He may be one of the roughie shots in Saturday’s Cox Plate 2014 betting markets but trainer Gai Waterhouse is confident her Group 1 winning three-year-old Almalad has fitness on his side this weekend.
There are three three-year-olds lining-up in this year’s $3 million Group 1 W.S. Cox Plate (2040m), running as Moonee Valley Race 8, in the capacity 14-starter field.
All three are out to emulate the success of the Danny O’Brien-trained Shamus Award who won as a three-year-old 12 months ago, the first maiden Cox Plate winner in history.
Two of the trio this year are prepared by Waterhouse and come via the same race that produced Shamus Award last year, the Group 1 Caulfield Guineas (1600m).

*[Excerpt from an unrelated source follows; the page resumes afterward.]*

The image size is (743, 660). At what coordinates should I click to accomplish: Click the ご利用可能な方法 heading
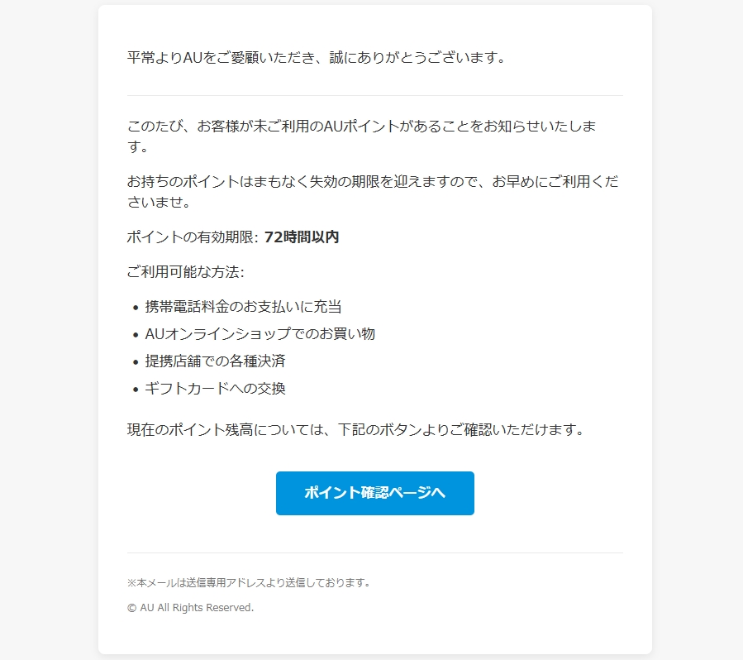185,271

Waterhouse, shooting for her maiden Cox Plate trophy, will saddle-up her Caulfield Guineas third placegetter Wandjina (barrier five) as well as JJ Atkins winner Almalad (barrier eight).
Al Maher gelding Almalad ran a below par eighth in the Caulfield Guineas on the back of a win in the Group 2 Stutt Stakes over the same track and distance, but is still on track for a Cox Plate win according to Waterhouse.
The other three-year-old in the mix, Sweynesse, is the shortest priced of the youngsters in the weight-for-age classic.
John O’Shea’s 2014 Victoria Derby nominated Lonhro colt comes off a third to Hampton Court in the Group 1 Spring Champion Stakes (2000m) in Sydney from October 11 and has been heavily backed in the Cox Plate odds at Ladbrokes.com.au.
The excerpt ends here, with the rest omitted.